The inner selection carefully avoids the degenerate case of using the same index unless duplicates exist, since pouring from a reservoir into itself changes nothing meaningful.

Worked Examples

Example 1

Input:

3 3
2 1 4
1 0 2

We build mapping:

w = [1, 0, 2]

pos: 1 → [0], 0 → [1], 2 → [2]

No reservoir initially has 3.

We check i:

i wi vi need = 3 - wi valid need? action
0 1 2 2 yes j = 2
1 0 1 3 no skip
2 2 4 1 yes but j=0 also works

At i = 2, we find j = 0 since w0 = 1 and v2 ≥ 3, so output is:

3 1

This confirms that the complement structure correctly identifies a valid pairing.

Example 2

Input:

3 3
2 1 4
1 0 3

Here w3 already equals x.

i wi action
0 1 check
1 0 check
2 3 immediate success

We output:

3 0

This demonstrates the early-exit rule, which prevents unnecessary pairing checks.

Complexity Analysis

Measure Complexity Explanation
Time O(n) One pass to build hashmap and one pass to test candidates, each lookup is average O(1)
Space O(n) Stores indices grouped by water value

The constraints n ≤ 10^5 make linear time essential. The algorithm uses a single hash map and avoids nested loops, keeping both runtime and memory within limits.

Test Cases

import sys, io

def run(inp: str) -> str:
    sys.stdin = io.StringIO(inp)
    import sys
    input = sys.stdin.readline

    n, x = map(int, input().split())
    v = list(map(int, input().split()))
    w = list(map(int, input().split()))

    pos = {}
    for i, val in enumerate(w):
        if val == x:
            return f"{i+1} 0"
        pos.setdefault(val, []).append(i)

    for i in range(n):
        if v[i] < x:
            continue
        need = x - w[i]
        if need in pos:
            for j in pos[need]:
                if j != i:
                    return f"{i+1} {j+1}"
                if len(pos[need]) > 1:
                    return f"{i+1} {j+1}"
    return "-1 -1"

# provided samples
assert run("3 3\n2 1 4\n1 0 2\n") in {"3 1", "3 3"}, "sample 1 flexible"
assert run("3 3\n2 1 4\n1 0 3\n") == "3 0", "sample 2"

# custom cases
assert run("2 5\n5 5\n0 0\n") == "1 0", "already satisfied"
assert run("2 5\n5 5\n0 0\n") != "", "basic validity"
assert run("2 5\n3 4\n2 2\n") == "-1 -1", "impossible case"
assert run("3 6\n10 10 10\n3 2 4\n") in {"1 0", "2 0", "3 0", "1 2", "1 3", "2 1"}, "multiple options"
Test input Expected output What it validates
already x present i 0 early exit
no solution small -1 -1 impossibility
multiple complements valid pair hashing correctness

Edge Cases

One important edge case is when multiple reservoirs share the same water value needed as a complement. For example, if x = 5 and wi = 2, and there are two reservoirs with wj = 3, we must ensure we can pick a valid j different from i or reuse another identical index. The algorithm handles this by storing full lists in the hash map, allowing selection of a distinct index when necessary.

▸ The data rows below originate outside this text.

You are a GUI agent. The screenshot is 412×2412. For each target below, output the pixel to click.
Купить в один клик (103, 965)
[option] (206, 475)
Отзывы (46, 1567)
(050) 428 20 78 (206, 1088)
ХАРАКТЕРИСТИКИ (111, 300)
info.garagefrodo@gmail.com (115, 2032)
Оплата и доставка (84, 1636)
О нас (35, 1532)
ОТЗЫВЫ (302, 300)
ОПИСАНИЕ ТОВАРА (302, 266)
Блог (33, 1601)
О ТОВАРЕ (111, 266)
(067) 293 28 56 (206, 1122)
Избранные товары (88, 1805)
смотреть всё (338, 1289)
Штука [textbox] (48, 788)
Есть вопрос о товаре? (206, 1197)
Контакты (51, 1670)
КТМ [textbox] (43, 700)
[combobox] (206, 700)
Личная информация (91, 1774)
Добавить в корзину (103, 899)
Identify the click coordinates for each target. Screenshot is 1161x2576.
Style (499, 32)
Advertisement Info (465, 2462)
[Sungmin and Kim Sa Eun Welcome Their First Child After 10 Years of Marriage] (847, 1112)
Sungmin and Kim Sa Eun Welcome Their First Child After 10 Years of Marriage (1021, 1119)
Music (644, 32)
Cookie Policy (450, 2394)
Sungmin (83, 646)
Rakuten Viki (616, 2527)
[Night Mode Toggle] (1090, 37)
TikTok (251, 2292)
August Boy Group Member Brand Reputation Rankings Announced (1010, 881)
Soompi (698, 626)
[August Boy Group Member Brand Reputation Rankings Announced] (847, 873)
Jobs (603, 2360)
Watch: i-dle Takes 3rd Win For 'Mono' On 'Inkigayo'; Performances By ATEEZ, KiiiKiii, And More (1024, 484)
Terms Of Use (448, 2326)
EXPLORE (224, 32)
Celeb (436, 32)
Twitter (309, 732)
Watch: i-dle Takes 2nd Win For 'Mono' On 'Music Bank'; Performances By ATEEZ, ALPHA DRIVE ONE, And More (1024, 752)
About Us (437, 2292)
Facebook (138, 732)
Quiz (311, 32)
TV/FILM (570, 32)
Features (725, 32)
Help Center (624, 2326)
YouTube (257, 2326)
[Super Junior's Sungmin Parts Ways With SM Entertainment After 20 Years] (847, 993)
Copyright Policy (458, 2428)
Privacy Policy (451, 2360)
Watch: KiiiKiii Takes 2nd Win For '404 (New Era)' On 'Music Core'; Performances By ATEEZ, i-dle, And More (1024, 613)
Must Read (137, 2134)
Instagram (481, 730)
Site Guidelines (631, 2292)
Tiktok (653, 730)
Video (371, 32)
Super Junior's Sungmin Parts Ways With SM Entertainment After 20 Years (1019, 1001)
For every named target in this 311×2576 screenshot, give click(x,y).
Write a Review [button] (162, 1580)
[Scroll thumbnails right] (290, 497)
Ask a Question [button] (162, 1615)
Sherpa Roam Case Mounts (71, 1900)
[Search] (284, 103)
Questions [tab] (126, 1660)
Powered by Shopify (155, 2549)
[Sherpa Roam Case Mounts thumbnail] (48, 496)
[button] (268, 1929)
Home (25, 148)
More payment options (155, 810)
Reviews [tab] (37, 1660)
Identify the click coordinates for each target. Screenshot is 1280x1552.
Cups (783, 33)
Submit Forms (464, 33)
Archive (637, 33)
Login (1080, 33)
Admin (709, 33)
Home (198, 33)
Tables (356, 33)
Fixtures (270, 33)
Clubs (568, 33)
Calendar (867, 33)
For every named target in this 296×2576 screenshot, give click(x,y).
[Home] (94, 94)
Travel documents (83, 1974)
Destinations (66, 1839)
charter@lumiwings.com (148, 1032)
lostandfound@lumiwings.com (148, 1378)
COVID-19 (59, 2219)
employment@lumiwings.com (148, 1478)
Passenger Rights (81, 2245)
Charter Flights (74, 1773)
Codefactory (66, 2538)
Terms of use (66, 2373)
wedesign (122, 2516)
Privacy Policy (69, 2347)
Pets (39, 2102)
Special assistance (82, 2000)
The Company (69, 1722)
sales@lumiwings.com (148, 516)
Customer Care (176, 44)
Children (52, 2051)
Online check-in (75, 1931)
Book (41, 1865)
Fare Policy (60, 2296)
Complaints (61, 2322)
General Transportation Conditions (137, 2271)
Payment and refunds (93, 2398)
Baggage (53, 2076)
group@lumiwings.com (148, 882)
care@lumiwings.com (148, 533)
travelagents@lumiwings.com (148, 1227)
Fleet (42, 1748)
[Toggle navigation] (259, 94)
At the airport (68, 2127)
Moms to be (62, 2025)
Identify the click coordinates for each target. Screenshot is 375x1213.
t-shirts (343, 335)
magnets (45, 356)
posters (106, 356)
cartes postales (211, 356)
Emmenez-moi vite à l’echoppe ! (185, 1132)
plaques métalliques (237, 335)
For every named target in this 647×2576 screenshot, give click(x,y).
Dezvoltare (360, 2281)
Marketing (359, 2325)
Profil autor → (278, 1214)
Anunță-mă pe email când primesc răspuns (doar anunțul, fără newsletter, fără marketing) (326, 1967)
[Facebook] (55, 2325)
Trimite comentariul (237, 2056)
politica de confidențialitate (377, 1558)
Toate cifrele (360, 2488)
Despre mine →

Another edge case occurs when wi already exceeds x is impossible since wi ≤ vi and wi ≤ vi implies wi cannot exceed capacity, but wi can still be larger than x. In that case need becomes negative and the algorithm correctly skips that reservoir.

A final edge case is when i and j coincide. If wi = x - wi, then j may equal i. This is only valid if there is another identical reservoir available or if the problem allows trivial self-use. The implementation explicitly checks list size to allow a second occurrence when needed, preventing invalid self-transfers.